--- WHAT YOU WILL DO ---
Reproduce exactly, leaving out pictures, each line from the one holding "Instruction: Click the" through the final line of the listing, and add nothing.

### SOURCE RECORDS ###

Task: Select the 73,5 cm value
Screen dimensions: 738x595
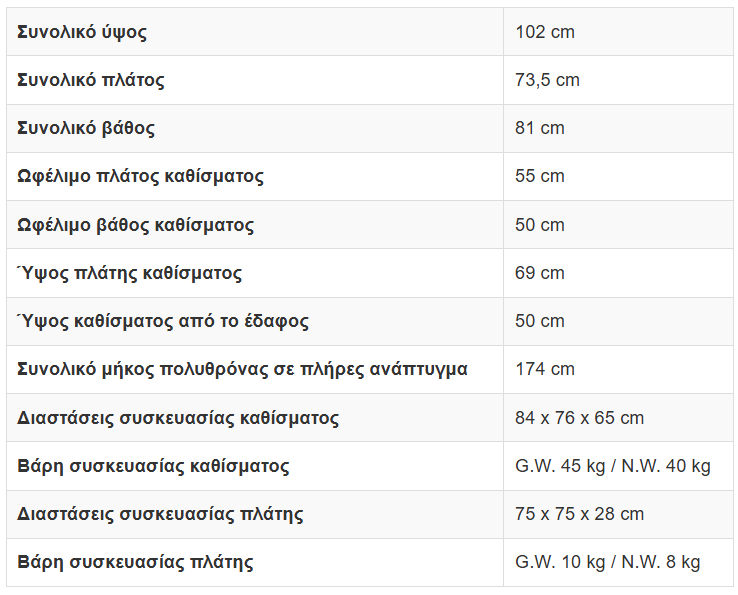Action: coord(547,80)
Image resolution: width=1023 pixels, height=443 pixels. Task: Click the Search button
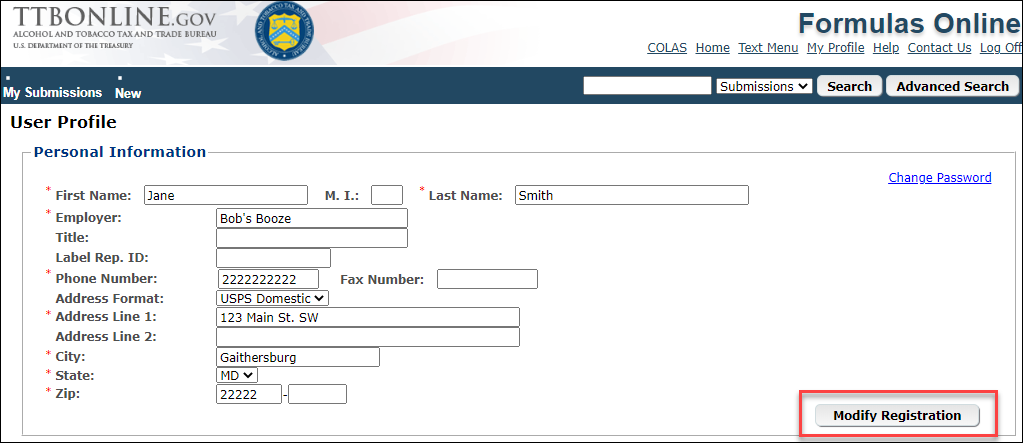click(x=849, y=86)
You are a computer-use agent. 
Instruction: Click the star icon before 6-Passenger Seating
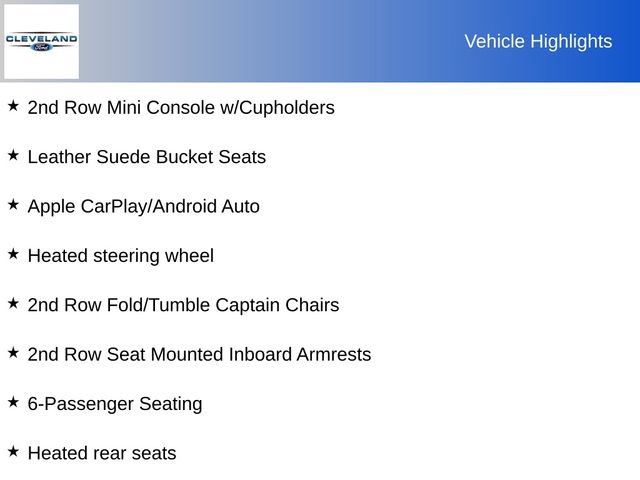(13, 402)
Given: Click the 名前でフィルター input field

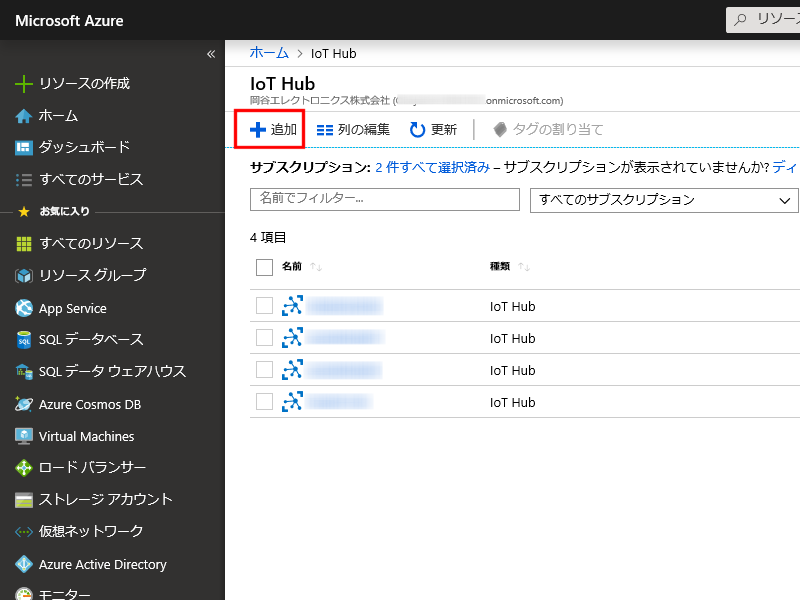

###

--- RESULT FOR THIS EXERCISE ---
Instruction: Click the star icon before 6-Passenger Seating
(13, 402)
Given: Click the 名前でフィルター input field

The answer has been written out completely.